> [RECORDS SHOWN]:
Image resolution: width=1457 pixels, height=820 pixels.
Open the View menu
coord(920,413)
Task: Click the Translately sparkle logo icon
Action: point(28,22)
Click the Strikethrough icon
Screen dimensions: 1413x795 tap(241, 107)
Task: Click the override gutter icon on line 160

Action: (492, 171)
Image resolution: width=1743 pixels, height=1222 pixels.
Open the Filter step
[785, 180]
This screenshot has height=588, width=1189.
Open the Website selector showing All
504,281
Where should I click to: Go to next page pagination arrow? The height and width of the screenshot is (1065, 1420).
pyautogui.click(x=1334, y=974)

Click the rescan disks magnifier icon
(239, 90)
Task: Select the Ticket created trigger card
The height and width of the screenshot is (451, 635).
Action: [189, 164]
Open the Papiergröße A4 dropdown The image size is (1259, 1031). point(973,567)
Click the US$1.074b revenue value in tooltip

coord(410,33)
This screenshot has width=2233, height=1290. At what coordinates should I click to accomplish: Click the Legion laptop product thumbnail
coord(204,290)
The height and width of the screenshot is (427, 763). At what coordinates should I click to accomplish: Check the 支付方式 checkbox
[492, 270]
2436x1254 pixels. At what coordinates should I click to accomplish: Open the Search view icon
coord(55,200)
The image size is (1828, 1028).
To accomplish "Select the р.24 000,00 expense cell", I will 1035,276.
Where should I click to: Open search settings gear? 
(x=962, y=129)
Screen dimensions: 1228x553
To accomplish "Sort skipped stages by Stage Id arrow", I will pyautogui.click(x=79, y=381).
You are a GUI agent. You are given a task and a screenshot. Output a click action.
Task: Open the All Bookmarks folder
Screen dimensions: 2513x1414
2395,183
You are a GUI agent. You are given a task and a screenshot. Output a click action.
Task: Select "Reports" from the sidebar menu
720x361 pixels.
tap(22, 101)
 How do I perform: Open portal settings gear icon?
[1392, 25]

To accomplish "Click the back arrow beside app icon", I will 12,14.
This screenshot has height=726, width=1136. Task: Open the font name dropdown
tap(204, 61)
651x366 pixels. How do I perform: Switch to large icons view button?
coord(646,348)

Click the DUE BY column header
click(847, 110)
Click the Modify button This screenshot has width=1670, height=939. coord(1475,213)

> [PROBLEM REQUIREMENTS]:
Only lines with the word "size" are wanted; pull each of them from the records.

> [WRITTEN REPLY]:
Open the Papiergröße A4 dropdown The image size is (1259, 1031). point(973,567)
The image size is (1828, 1028).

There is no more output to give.